Почему же философия пережила Грецию? Нельзя сказать, чтобы капитализм, проходящий через все средневековье, был следствием греческого полиса (даже сами формы коммерции трудно сравнимы между собой). Но капитализм, опять-таки под действием случайных причин, вовлек Европу в удивительную относительную детерриториализацию, которая первоначально заставила ее вернуться к городам-полисам и которая тоже совершалась на путях имманентности.

Внешние препятствия оказываются не более чем технологическими, а сохраняются одни лишь внутренние соперничества. Таков мировой рынок, доходящий до самого края земли и собирающийся распространиться на целую галактику; даже небесные пространства становятся горизонтальными. Это не продолжение предпринятого греками, а его возобновление в невиданных прежде масштабах, в иной форме и с иными средствами, но все же при этом вновь реализуется сочетание, впервые возникшее у греков, -- демократический империализм, колонизаторская демократия.

*ИЗВЛЕЧЁННЫЕ ДАННЫЕ*

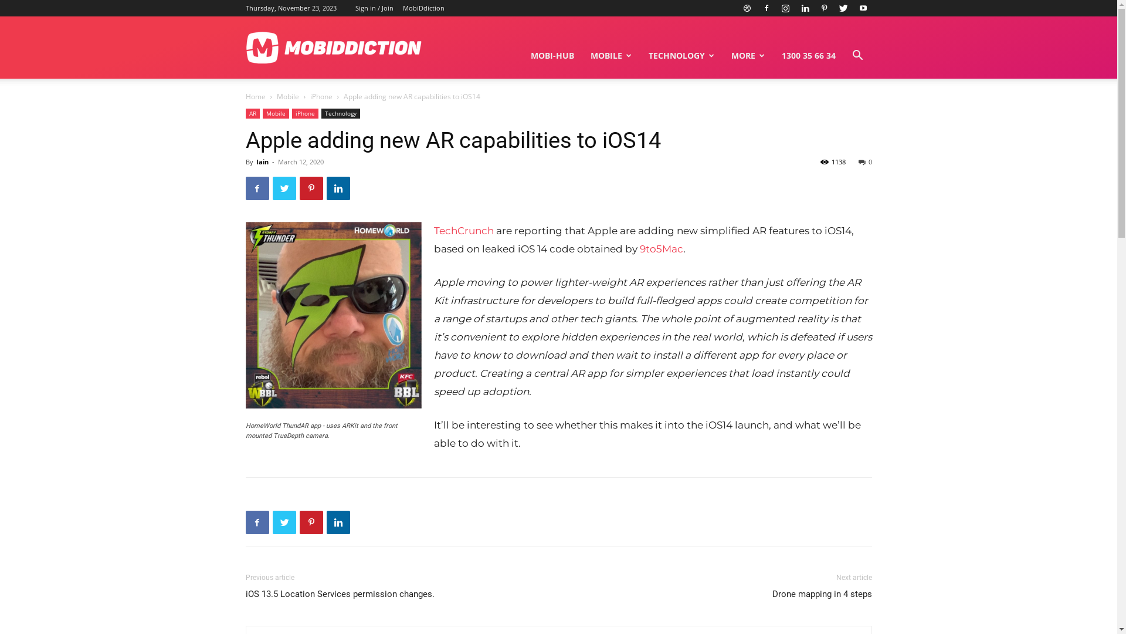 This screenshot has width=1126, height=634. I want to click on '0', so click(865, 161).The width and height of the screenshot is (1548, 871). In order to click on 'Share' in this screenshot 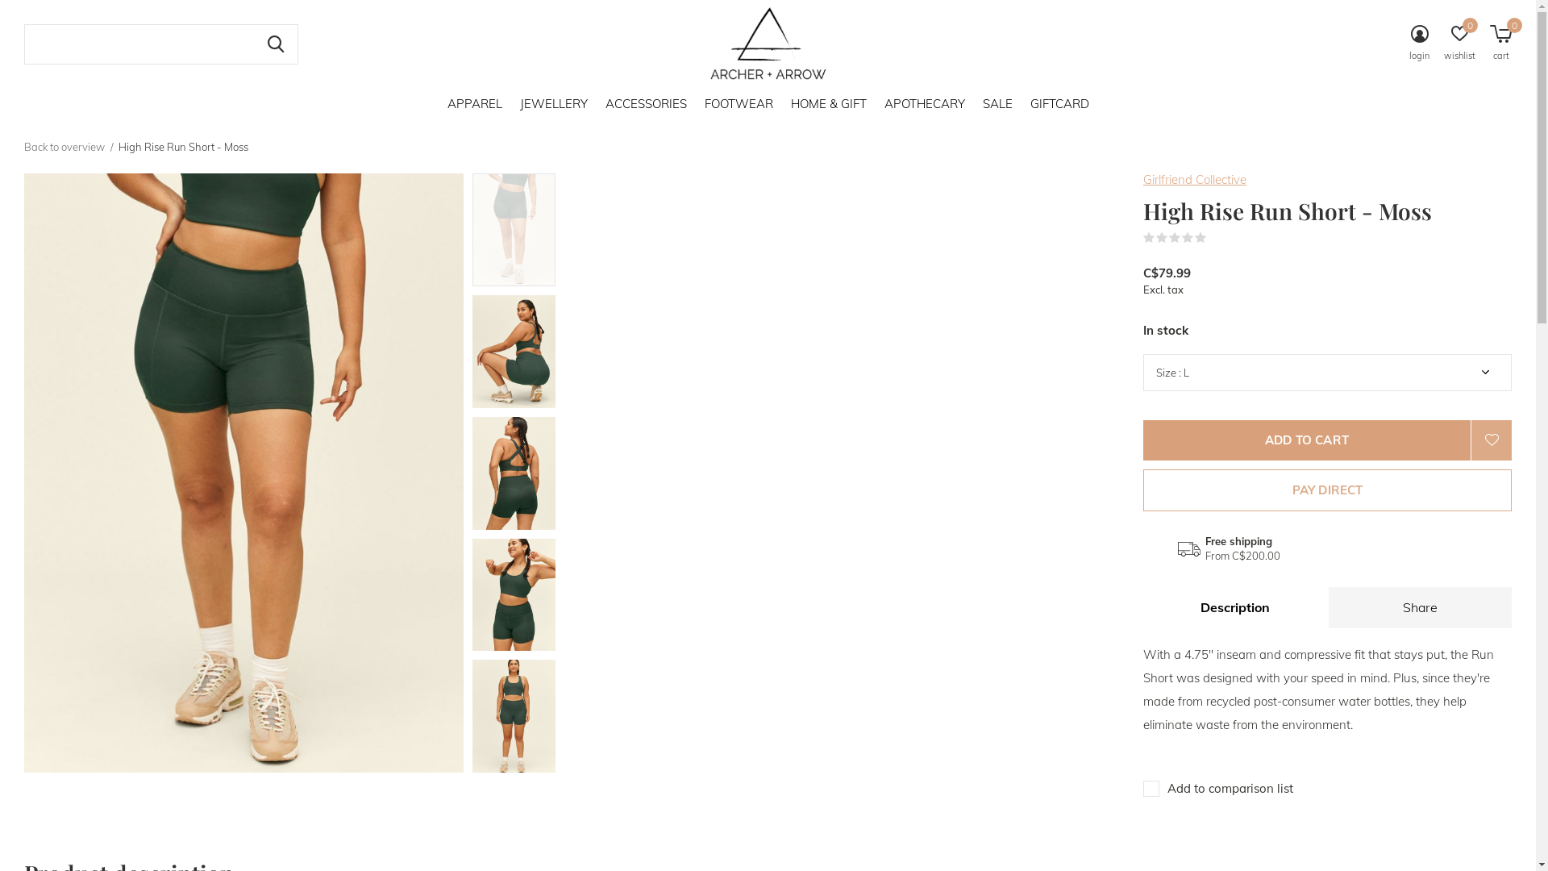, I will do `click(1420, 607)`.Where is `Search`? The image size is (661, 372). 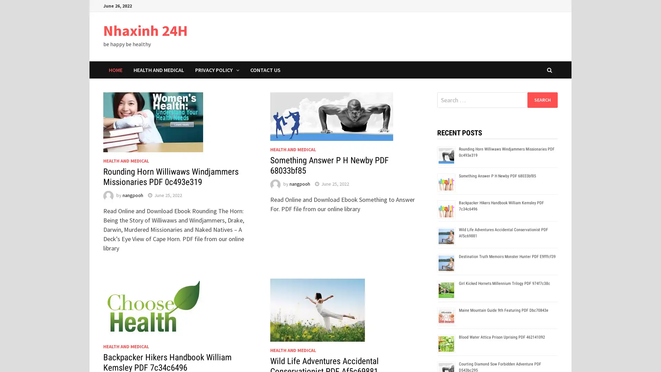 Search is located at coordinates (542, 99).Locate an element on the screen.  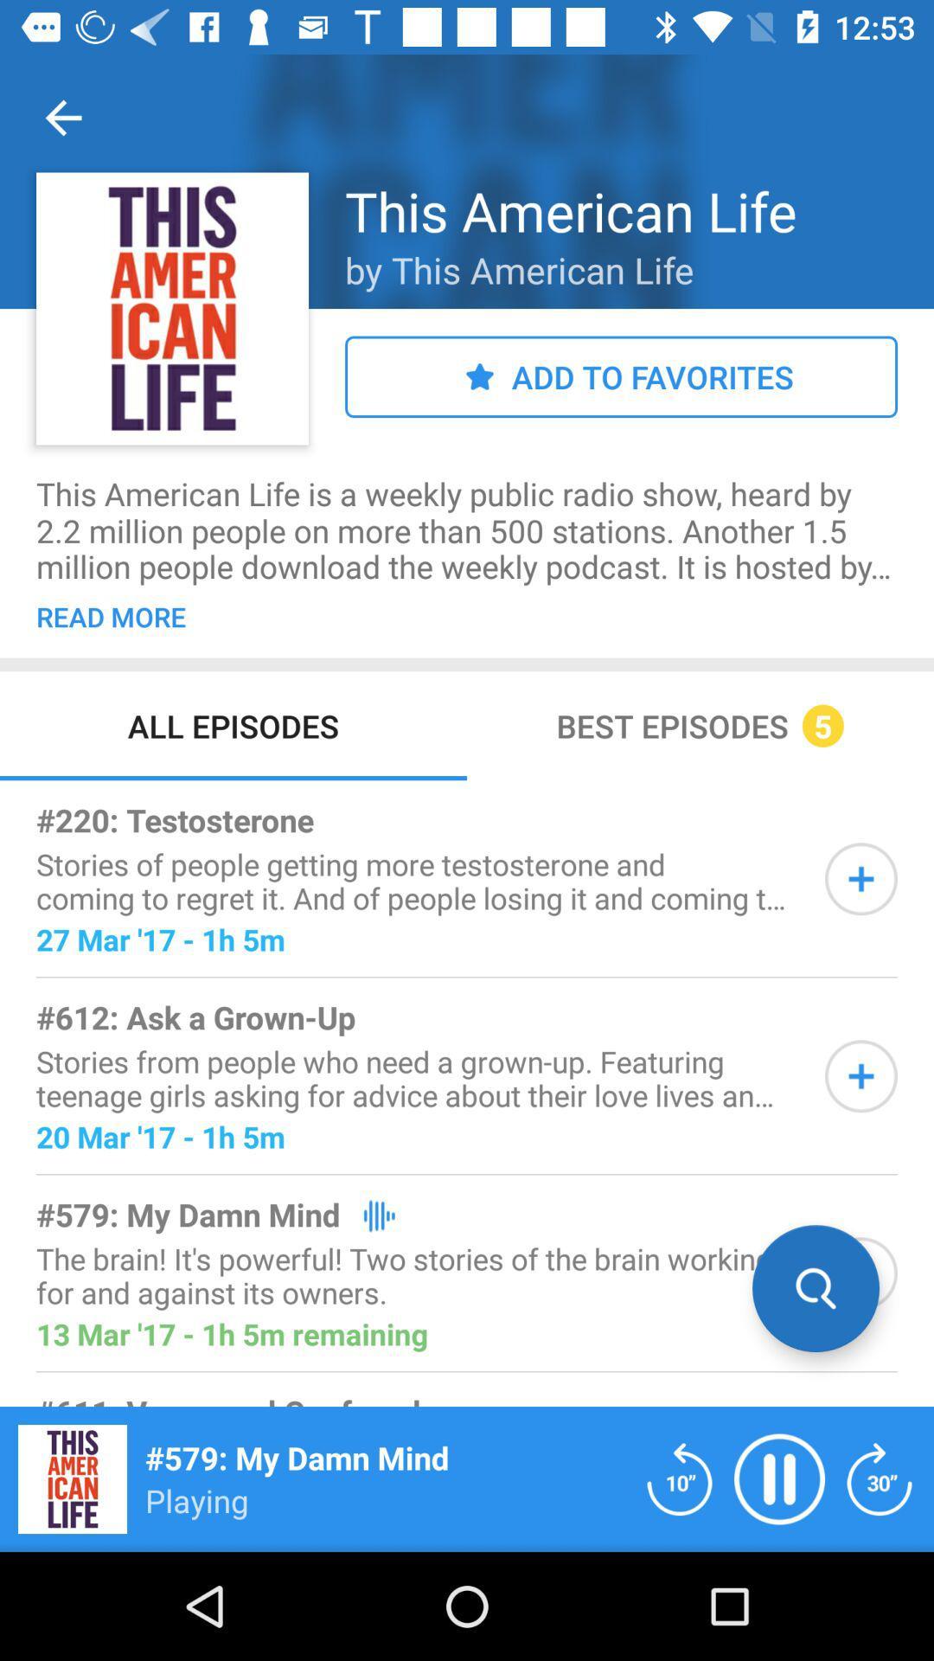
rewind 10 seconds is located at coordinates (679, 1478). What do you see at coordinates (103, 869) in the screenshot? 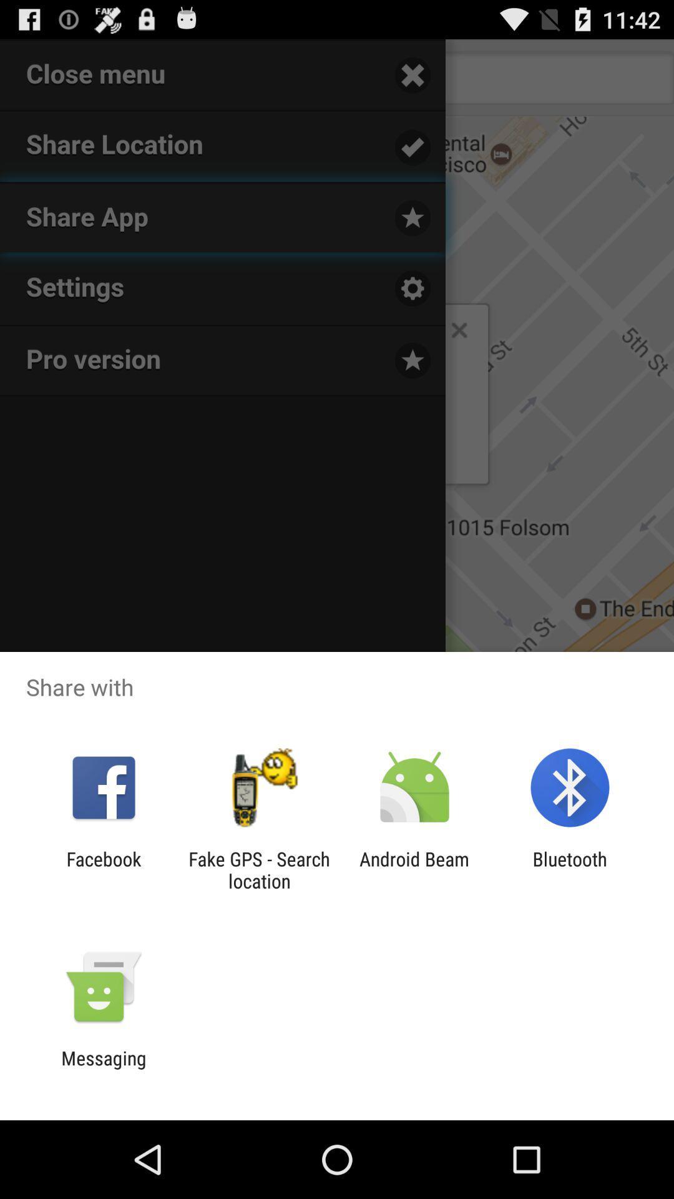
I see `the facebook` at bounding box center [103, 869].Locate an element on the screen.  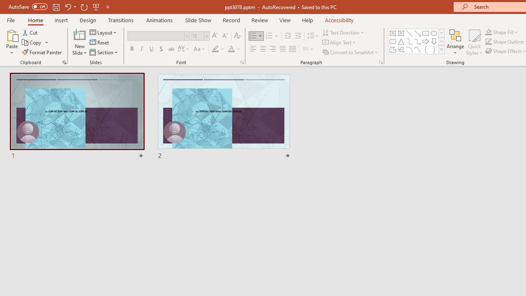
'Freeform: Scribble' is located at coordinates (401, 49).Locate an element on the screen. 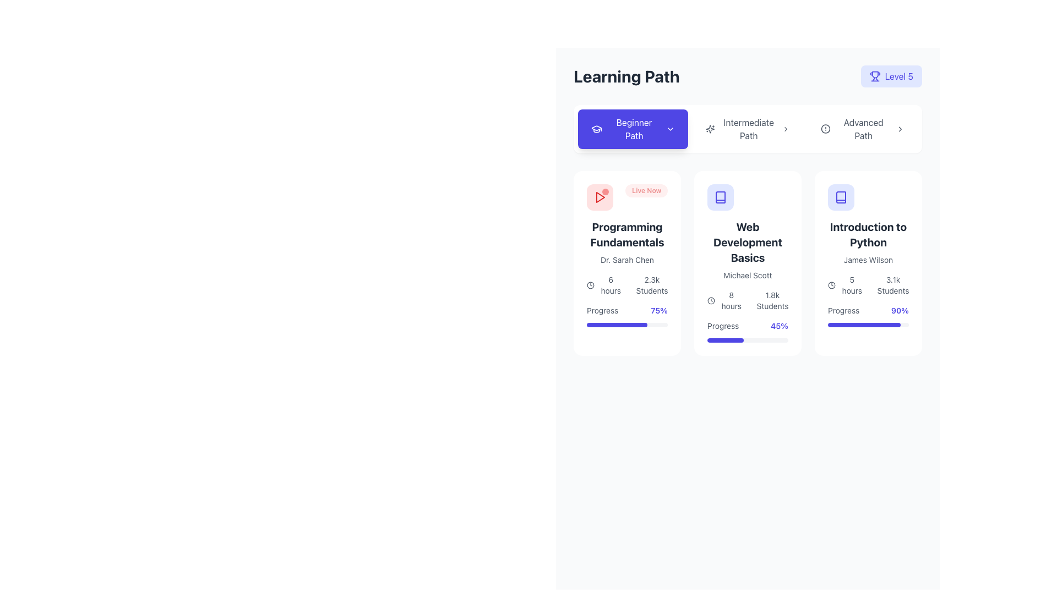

*ВЫПОЛНИТЕ ЗАДАНИЯ*
A. Какое сочетание, впервые возникшее у греков, по словам фрагмента, реализуется вновь?
B. Объясните, как фрагмент текста описывает причину возвращения Европы к городам-полисам.
Материал для выполнения заданий не нужен.

*ОТВЕТЫ*
A. Демократический империализм, колонизаторская демократия.

B. Капитализм под действием случайных причин вовлёк Европу в удивительную относительную детерриториализацию, совершавшуюся на путях имманентности. Именно эта детерриториализация первоначально заставила Европу вернуться к городам-полисам.